▶ _Work request_
Repeat the span of the entries below that starts at the line with "868x602 pixels. How" and ends at the line with "Given: Expand the Smoothness value dropdown", nothing more. Skip the pictures.

▶ _Information supplied_
- - -

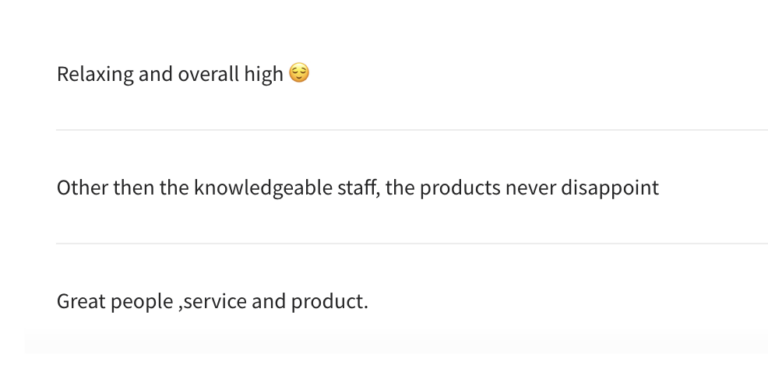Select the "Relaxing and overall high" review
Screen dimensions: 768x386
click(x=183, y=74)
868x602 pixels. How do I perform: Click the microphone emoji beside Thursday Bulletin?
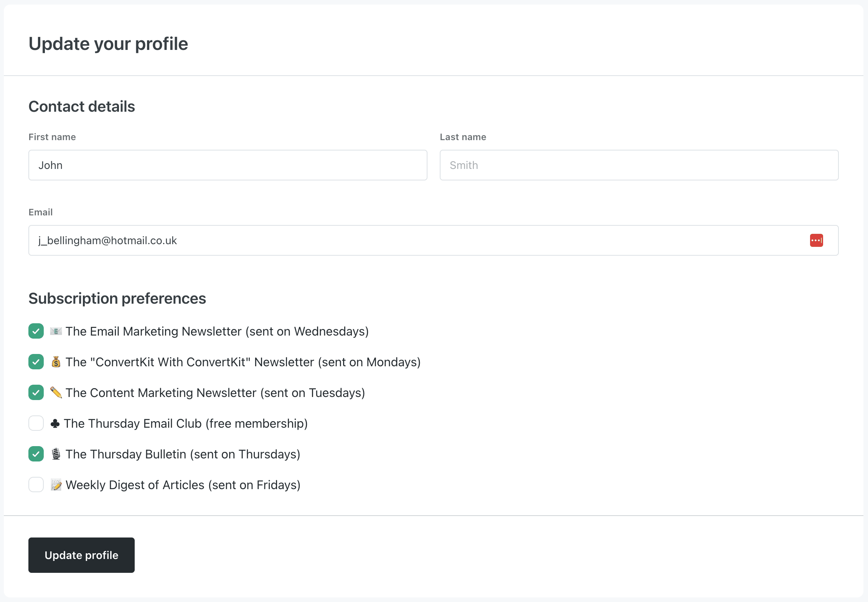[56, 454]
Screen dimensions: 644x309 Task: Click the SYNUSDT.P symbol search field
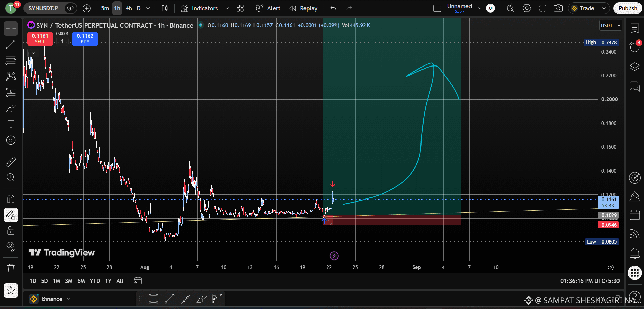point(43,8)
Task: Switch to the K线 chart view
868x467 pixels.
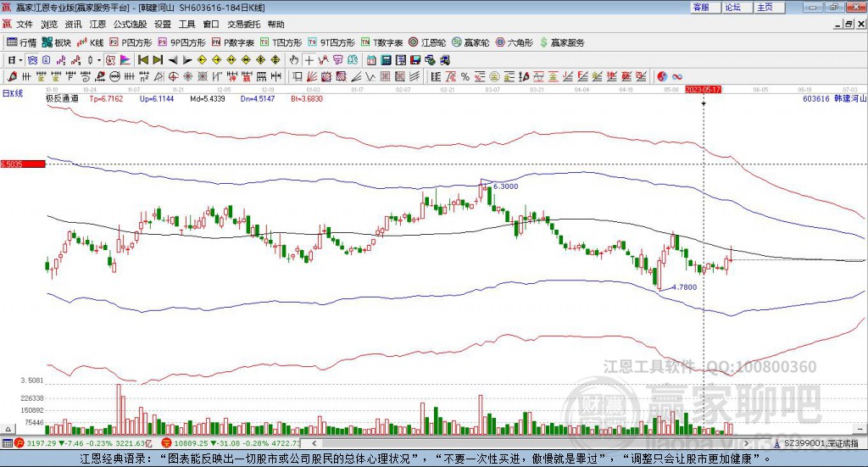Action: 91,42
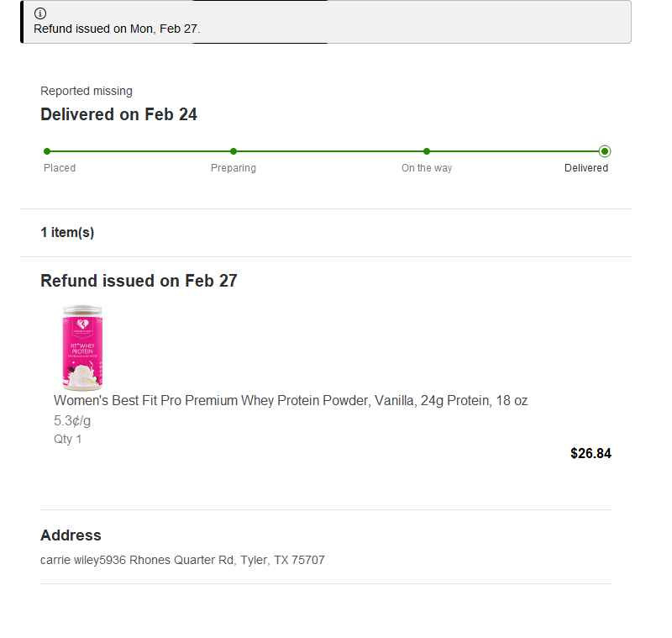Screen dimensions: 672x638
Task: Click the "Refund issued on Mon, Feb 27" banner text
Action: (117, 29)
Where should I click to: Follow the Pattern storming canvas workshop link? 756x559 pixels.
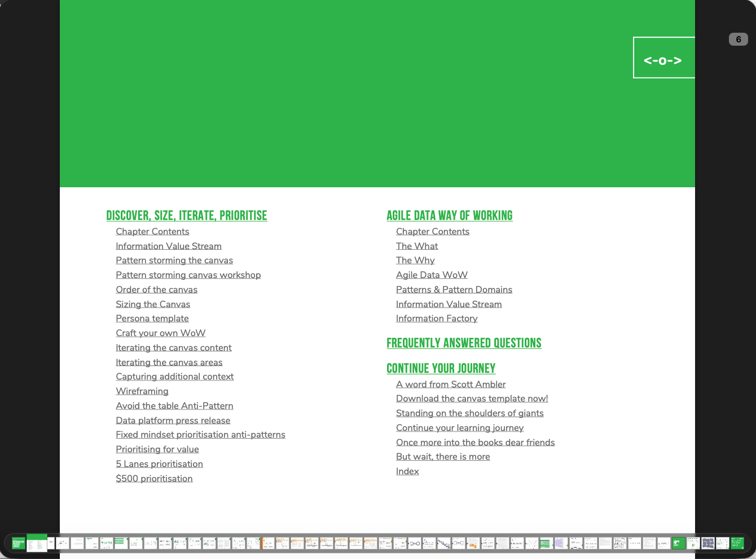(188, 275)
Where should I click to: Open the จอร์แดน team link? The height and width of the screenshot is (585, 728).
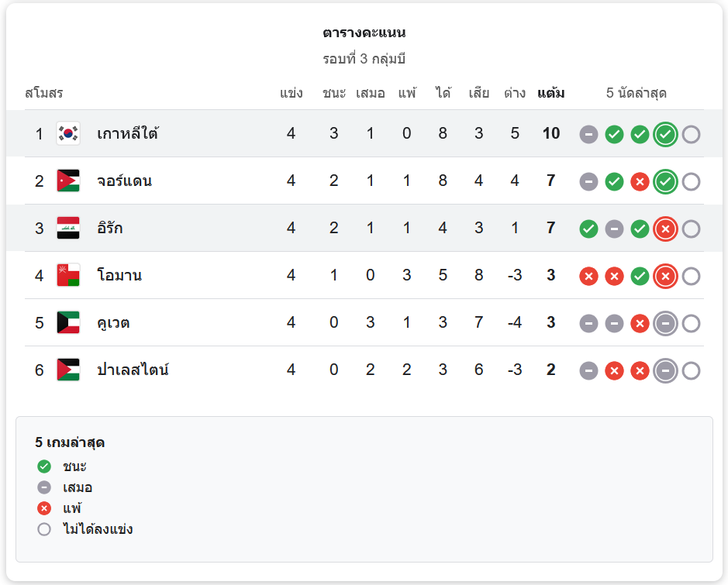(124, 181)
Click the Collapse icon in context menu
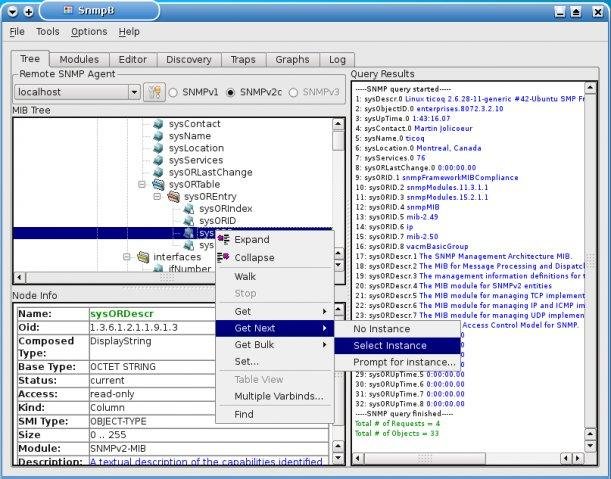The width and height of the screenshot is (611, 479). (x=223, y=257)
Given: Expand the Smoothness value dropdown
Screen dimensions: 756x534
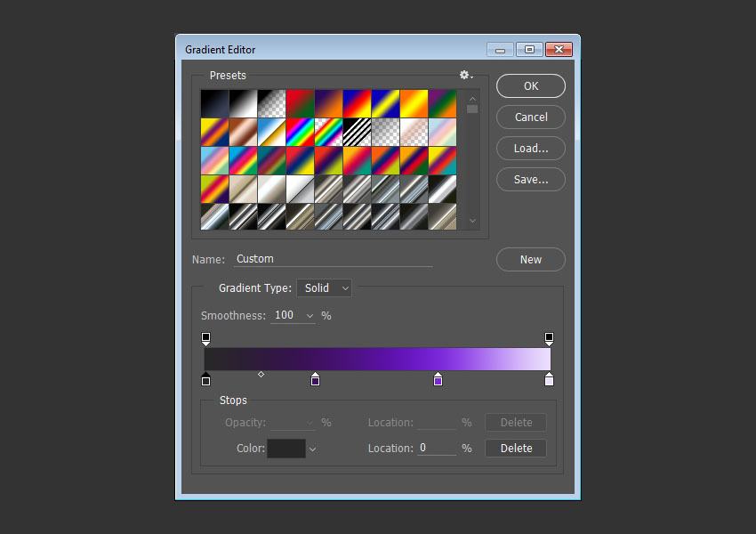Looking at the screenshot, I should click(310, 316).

- - -

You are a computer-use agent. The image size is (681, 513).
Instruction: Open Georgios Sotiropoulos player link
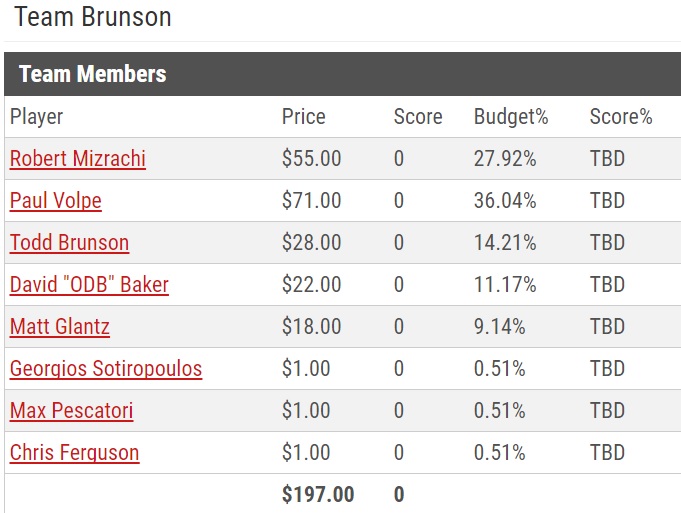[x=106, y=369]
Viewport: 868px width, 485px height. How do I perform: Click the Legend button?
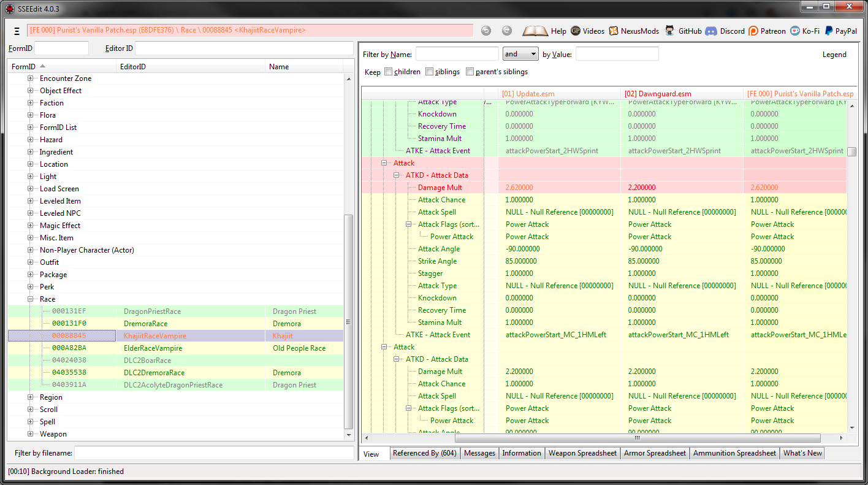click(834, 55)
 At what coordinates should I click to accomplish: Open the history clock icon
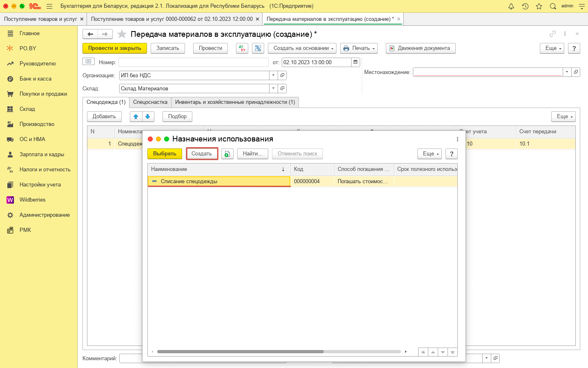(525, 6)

- - -

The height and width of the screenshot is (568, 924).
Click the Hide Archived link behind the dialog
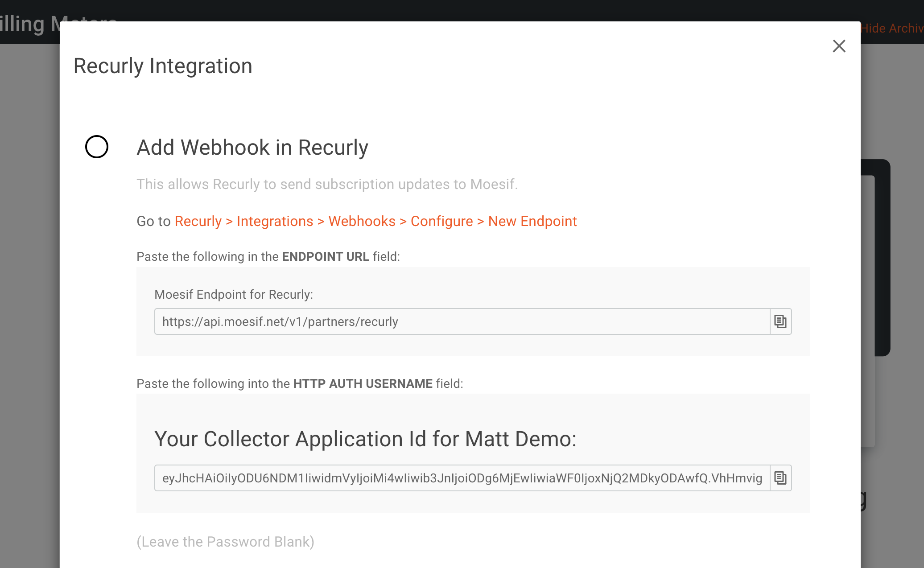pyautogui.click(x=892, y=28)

- - -

▶ _Expected output_
868x602 pixels. How do I perform: Click the microphone emoji beside Thursday Bulletin?
[56, 454]
Screen dimensions: 644x309 Task: Click the SYNUSDT.P symbol search field
point(43,8)
Task: Switch to the K线 chart view
868x467 pixels.
Action: 91,42
Screen dimensions: 672x638
Task: Click the "Refund issued on Mon, Feb 27" banner text
Action: (117, 29)
Where should I click to: Follow the Pattern storming canvas workshop link? 756x559 pixels.
(188, 275)
Where should I click to: Open the จอร์แดน team link? The height and width of the screenshot is (585, 728).
(124, 181)
Click the Collapse icon in context menu
The width and height of the screenshot is (611, 479). (x=223, y=257)
Given: Expand the Smoothness value dropdown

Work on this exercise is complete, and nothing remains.